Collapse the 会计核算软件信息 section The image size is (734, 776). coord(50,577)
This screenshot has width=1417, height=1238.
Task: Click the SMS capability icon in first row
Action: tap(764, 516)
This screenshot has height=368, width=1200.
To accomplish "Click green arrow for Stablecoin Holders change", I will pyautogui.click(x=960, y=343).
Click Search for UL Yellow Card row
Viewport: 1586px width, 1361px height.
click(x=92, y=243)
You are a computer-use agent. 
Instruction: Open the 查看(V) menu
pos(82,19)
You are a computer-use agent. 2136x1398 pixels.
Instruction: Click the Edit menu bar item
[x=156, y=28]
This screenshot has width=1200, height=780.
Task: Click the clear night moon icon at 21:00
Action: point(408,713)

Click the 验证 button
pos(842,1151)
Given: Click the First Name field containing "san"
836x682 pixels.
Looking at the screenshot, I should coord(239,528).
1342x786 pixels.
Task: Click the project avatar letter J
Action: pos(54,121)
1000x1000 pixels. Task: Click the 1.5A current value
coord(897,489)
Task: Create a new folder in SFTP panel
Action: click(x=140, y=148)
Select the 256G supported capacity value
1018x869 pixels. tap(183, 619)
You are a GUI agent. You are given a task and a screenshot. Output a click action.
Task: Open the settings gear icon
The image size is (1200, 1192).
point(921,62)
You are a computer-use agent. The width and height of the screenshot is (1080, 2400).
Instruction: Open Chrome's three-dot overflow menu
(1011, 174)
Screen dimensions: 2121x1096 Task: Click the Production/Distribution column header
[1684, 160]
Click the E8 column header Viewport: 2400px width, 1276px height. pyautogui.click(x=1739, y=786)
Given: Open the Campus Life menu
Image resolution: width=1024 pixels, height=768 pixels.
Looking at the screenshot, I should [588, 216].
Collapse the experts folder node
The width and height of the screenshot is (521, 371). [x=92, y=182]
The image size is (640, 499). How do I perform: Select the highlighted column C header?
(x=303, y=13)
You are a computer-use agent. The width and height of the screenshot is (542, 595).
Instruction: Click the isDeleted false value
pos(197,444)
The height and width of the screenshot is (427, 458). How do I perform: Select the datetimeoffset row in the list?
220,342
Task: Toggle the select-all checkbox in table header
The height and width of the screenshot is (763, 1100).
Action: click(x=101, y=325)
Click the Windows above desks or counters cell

> _WORK TASK_
Would you show every line in the data above that contains the string "pyautogui"?

> _ANSWER BOX_
To accomplish "Click green arrow for Stablecoin Holders change", I will pyautogui.click(x=960, y=343).
Click the E8 column header Viewport: 2400px width, 1276px height. pyautogui.click(x=1739, y=786)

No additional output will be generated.